The best thing about being a co-author of the Womanly Art of Breastfeeding (8th Edition) was getting to work with Diane Wiessinger and Diana West. They are two amazing women who care passionately about helping mothers breastfeed.
Diane Wiessinger is known in the breastfeeding community for writing an essay a few years ago that pointed out something that seems incredibly obvious now: breastfeeding is normal. We are mammals, and this is how mammals feed their babies. It’s simple biology.
The logical progression from that simple fact is that it doesn’t make sense to talk about advantages of breastfeeding. As Diane points out, we wouldn’t talk about “the advantages of breathing clean air.” We’d talk about the risks of smoking or the risks of air pollution.
When scientists do research studies, the standard approach is to begin with the “norm” and test the intervention against it. For some reason, though, most studies that compared breastfeeding and formula feeding tended to treat formula as the standard, normal way to feed babies and breastfeeding as the intervention. So the results would describe “benefits and advantages” of breastfeeding.

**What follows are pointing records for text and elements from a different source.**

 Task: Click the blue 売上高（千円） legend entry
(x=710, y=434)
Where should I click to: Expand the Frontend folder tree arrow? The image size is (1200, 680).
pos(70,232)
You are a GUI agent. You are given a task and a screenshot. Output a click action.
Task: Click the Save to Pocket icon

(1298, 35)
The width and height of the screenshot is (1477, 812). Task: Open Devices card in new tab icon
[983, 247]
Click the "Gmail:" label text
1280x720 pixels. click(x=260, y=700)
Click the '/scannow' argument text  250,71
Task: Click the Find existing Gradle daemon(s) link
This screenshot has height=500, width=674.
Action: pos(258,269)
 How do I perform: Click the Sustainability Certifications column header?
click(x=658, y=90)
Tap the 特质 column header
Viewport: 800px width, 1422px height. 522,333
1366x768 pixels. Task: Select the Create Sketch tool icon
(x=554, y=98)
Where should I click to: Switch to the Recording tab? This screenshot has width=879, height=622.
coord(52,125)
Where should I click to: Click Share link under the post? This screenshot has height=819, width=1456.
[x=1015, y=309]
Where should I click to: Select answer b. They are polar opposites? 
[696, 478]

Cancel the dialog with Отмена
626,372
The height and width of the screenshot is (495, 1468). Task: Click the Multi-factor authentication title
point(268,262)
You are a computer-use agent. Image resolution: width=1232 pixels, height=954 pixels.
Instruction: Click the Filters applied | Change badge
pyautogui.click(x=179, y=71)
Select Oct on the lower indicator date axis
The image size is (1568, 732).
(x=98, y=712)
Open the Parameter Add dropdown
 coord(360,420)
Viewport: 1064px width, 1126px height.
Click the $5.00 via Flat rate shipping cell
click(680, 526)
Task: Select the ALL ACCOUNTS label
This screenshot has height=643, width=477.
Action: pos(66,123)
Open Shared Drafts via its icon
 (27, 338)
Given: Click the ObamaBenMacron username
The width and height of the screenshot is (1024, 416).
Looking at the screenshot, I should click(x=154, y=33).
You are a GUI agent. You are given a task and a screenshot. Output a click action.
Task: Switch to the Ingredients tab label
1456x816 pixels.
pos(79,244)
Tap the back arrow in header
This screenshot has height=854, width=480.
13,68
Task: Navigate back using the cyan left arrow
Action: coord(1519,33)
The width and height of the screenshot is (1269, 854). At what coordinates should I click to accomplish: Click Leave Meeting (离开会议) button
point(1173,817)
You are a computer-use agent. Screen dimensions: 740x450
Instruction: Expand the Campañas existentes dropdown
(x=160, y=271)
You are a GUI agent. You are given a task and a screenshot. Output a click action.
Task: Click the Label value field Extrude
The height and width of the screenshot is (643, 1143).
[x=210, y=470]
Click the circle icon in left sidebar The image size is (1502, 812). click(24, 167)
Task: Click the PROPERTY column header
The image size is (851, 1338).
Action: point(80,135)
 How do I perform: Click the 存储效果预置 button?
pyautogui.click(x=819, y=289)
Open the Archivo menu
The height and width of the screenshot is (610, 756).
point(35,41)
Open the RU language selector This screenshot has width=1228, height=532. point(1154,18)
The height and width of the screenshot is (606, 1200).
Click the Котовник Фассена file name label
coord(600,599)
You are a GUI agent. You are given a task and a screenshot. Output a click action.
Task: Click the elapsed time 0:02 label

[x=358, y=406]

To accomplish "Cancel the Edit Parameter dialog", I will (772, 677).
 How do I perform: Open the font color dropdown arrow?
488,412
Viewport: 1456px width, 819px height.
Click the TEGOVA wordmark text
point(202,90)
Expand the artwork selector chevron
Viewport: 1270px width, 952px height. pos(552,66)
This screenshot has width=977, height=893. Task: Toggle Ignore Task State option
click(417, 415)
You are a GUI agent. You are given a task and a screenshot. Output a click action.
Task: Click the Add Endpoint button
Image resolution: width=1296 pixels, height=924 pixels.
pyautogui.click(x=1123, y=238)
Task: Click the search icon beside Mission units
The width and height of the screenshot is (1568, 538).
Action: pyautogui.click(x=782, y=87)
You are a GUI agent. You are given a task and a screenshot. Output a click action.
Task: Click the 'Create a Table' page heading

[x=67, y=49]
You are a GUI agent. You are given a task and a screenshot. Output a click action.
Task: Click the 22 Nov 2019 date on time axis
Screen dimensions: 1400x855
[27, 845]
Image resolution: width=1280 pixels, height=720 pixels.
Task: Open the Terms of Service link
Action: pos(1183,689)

That can be confusing for mothers. It makes it sound as though formula feeding is the usual, accepted way to feed a baby, and that breastfeeding might have some minor benefits – perhaps like taking a vitamin pill when you are already eating a healthy diet.
But when the comparisons are done correctly, with breastfeeding as the normal way to feed a baby, then the studies show that formula feeding has risks. Formula feeding increases the baby’s risk of a whole range of health issues: SIDS, childhood cancer, respiratory illnesses, digestive illnesses, obesity, high blood pressure, allergies, ear infections and more. Giving your baby formula also increases his risk of not reaching his potential in terms of intelligence and school achievement, of having dental problems and needing orthodontic treatment and of dying during his first year of life.
We’ve become so used to thinking of formula as normal that to hear people talk about the risks of formula feeding can be almost shocking to some parents. But it is more accurate. So that’s the way we present the differences between breastfeeding and formula feeding in this edition of the Womanly Art.